Comment by montebicyclelo

> The results we obtained in Section 7 imply that, at least on simple datasets like TinyStories and Wikipedia, LLM predictions contain much quantifiable structure insofar that they often can be described in terms of our simple statistical rules

> we find that for 79% and 68% of LLM next-token distributions on TinyStories and Wikipedia, respectively, their top-1 predictions agree with those provided by our N-gram rulesets

Two prediction methods may have completely different mechanisms, but agree sometimes, because they are both predicting the same thing.

Seems a fairly large proportion of language can be predicted by a simpler model.. But it's the remaining percent that's the difficult part; which simple `n-gram` models are bad at, and transformers are really good at.

I've always thought that LLMs are still just statistical machines and that their output is very similar to the superpermutation problem, though not exactly.

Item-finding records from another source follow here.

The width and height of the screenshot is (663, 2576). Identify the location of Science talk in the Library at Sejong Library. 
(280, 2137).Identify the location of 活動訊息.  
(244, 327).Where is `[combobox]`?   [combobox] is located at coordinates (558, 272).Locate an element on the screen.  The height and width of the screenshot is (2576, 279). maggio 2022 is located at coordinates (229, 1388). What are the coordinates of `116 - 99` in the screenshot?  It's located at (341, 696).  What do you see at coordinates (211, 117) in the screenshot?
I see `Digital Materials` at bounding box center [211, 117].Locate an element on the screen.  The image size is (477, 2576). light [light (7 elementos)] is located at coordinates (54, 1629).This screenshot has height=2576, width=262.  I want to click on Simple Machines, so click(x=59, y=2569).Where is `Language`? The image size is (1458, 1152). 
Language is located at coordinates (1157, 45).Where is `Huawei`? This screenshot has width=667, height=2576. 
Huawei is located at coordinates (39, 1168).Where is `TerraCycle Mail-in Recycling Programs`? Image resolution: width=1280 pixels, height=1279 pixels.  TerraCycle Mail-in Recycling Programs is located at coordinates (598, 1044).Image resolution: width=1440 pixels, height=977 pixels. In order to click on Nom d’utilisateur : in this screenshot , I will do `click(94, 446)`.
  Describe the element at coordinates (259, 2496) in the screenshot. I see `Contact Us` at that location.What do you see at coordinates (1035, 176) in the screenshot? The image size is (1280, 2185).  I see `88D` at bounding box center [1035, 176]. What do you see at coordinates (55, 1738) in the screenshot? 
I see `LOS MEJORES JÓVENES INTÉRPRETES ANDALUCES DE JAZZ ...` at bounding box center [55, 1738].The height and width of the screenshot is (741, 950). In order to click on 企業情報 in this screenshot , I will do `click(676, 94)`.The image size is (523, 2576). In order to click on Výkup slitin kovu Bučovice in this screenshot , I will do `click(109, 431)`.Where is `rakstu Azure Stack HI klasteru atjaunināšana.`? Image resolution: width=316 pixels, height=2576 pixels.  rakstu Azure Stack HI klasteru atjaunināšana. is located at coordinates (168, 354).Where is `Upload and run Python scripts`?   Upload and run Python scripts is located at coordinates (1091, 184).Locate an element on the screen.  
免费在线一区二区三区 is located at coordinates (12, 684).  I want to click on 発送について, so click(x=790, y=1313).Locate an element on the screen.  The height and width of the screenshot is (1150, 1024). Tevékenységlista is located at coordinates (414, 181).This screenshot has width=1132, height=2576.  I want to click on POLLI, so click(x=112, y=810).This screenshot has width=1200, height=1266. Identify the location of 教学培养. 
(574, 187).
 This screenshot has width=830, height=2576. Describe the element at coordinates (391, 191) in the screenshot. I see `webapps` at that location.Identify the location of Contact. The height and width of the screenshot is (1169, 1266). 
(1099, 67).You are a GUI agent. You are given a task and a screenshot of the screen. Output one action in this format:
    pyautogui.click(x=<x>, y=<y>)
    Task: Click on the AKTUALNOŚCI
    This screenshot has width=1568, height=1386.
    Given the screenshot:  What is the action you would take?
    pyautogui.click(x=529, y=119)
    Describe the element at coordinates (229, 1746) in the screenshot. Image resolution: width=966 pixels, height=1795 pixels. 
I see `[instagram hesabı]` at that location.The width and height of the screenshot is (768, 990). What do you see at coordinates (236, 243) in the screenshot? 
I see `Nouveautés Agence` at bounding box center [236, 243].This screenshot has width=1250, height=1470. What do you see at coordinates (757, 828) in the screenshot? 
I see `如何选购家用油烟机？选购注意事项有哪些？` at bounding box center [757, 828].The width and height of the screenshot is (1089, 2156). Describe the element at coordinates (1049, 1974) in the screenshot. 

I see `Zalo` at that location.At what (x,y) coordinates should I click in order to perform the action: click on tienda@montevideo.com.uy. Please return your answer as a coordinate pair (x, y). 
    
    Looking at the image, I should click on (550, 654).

I just like to think of it as a high dimensional view of the relationships between various words and that the output is the result of continuing the path taken through that high dimensional space, where each point's probability of selection changes with each token in the sequence.

Unfortunately there's no thought or logic really going on there in the simplest cases as far as I can understand it. Though for more complex models/different architectures anything that fundamentally changes the way that the model explores a path through space like that could be implementing thought/logic I suppose.

It's why they need to outsource mathematics for the most part.